You can cache the result of a query…
let $job-id := jobs:eval(..., ..., map { 'cache': true() })
…and retrieve the result or the error with jobs:result($job-id).
Hope this helps, Christian
Thank you, Christian, for the detailed explanation!
One more question, if I may. Is it possible to run updating jobs on different databases in parallel? Or can database update operations only be run sequentially, one db at a time? I have a query that calls a function to perform a series of operations:
for $i in (0 to 9) return ( jobs:eval(' declare variable $iter external; local:add-uris("marc.exp.20210115."||$iter) ', map {"iter": $i}) )
The function:
- opens a database - iterates through its records - performs lookups against an index - inserts any matches into the database - calls file:append-text-lines() to write the results of the lookups
Based on some simple tests, it doesn't seem possible to run the jobs in parallel, but I thought I would ask--to see whether there was something I was missing.
Thanks again, Tim
-- Tim A. Thompson Discovery Metadata Librarian Yale University Library
On Sat, Feb 6, 2021 at 5:22 PM Christian Grün christian.gruen@gmail.com wrote:
Hi Tim,
file:write uses the default W3 serialization method "XML". This means that the standard entities (&, <, etc.) will be encoded.
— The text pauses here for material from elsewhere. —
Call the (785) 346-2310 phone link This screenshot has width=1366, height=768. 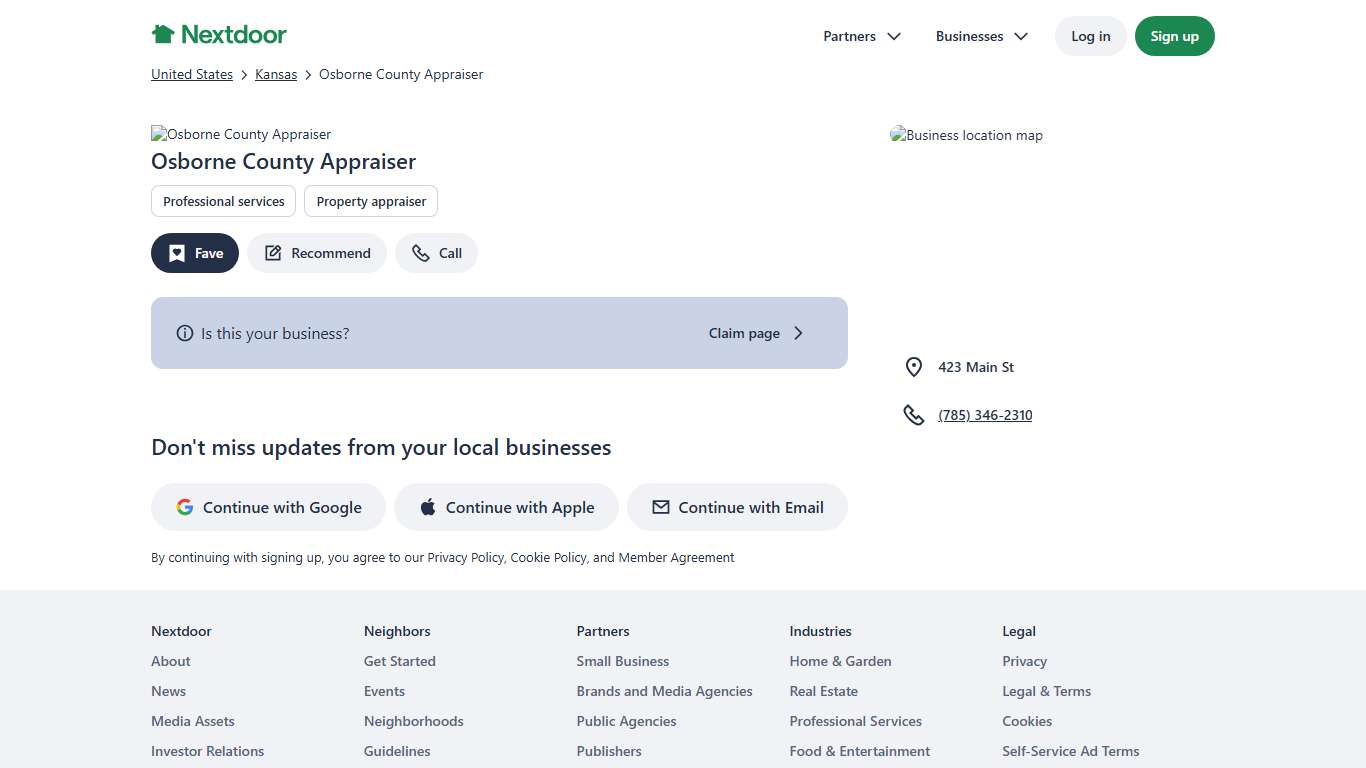coord(984,415)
This can be circumvented by using the 'text' output method…
file:write(..., ..., map { 'method': 'text' })
…or file:write-text.
In BaseX, we introduced our own serialization method 'basex', which serializes strings as strings and basex64 and hex data as bytes. With this method (if it had been part of the official standard), file:write-text and file:write-binary could actually have been dropped.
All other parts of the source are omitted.